Review: Battlestar Galactica - Blood and Chrome (Webseries)


Seit vergangenem Freitag sind auf dem YouTube-Kanal von Machinima Prime die ersten zwei Kapitel von Battlestar Galactica: Blood & Chrome zu sehen. Im wöchentlichen Rhythmus werden die restlichen im Doppelpack folgen. Ursprünglich als Pilotepisode für eine Prequel-Serie zu Battlestar Galactica gedacht, muss sich der Film nun allein dem Urteil der Fans stellen denn Syfy entschied im letzten Sommer, das Konzept nicht in Serie gehen zu lassen. Angesichts dessen, was allein in den ersten ca. 20 Minuten des Films geboten wird, ist es wirklich eine Schande, dass die ökonomischen Rahmenbedingungen gegen eine Bestellung einer ersten Staffel sprachen.

Battlestar Galactica: Blood & Chrome spielt zur Zeit des ersten Krieges der Menschen gegen die on ihnen geschaffenen Cylonen und präsentiert einen blutjungen William Adama, der gerade die Akademie absolviert hat und darauf brennt, als Pilot in die Schlacht zu ziehen. Verkörpert wird Adama von Luke Pasqualino, der eine glaubwürdige und überzeugende Leistung abliefert. Er strahlt jene Mischung aus Ehrgeiz und Tatendrang aus, die Jungspunde zumeist auszeichnet, ehe sie von der Realität wieder geerdet werden. Dies widerfährt auch Adama, denn an Bord der Galactica hat man nicht gerade auf ihn gewartet und auf seine tollen Zeugnisse, so gibt ihm der Commander des Kampfsterns gleich zu verstehen, braucht er sich nichts einzubilden. Statt ihm also eine schicke Viper anzuvertrauen, wird Adama als Copilot eines Raptors abgestellt, der einen Versorgungsflug durchführen soll. Wie sich aber herausstellt, ist die Mission alles andere als Routine.
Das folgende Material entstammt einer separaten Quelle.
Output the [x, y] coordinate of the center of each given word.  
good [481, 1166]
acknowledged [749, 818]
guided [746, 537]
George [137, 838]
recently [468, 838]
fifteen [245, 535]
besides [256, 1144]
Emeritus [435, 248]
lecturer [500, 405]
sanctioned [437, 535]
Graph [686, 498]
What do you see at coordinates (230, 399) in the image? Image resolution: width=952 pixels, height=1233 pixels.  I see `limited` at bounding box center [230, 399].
Hinter der Produktion von Battlestar Galactica: Blood & Chrome stehen mit David Eick(Produzent) und Michael Taylor (Drehbuchautor) Personen, die bereits für den Erfolg von Battlestar Galactica verantwortlich waren. Sie sorgen dafür, dass das Prequel sich organisch in den BSG-Kosmos einfügt, denn Stimmung und Bildsprache entsprechen dem, was die Fans aus der Hauptserie gewohnt sind und lieben. Aber auch dem Original Kampfstern Galactica wird Reverenz erwiesen, wenn Adama zum ersten Mal den Battlestar zu Gesicht bekommt und dabei die klassische Galactica-Fanfare von Stu Philips zu hören ist. Den Soundtrack des Films steuert erneut Bear McCreary bei, womit auch in dieser Hinsicht personelle Kontinuität gewahrt wird.

Großen Anteil am Erfolg von Battlestar Galactica hatten stets auch die sehr gelungenen Special Effects, so dass den Machern des Prequels klar war, dass sie sich in dieser Hinsicht ordentlich ins Zeug legen mussten. Und in der Tat haben die Effects-Künstler einige sehr eindrucksvolle Sequenzen gezaubert, die das Herz des BSG-Fans höher schlagen lassen. Wenn gleich zu Beginn ein Cylonen-Kampfstern am Himmel über einer Metropole zu sehen ist, oder sich gleich mehrere Kampfsterne, flankiert von einer großen Zahl von Vipern, den Angreifern stellen, dann kommt jenes Feeling auf, das bis heute den Reiz von Battlestar Galactica ausmacht.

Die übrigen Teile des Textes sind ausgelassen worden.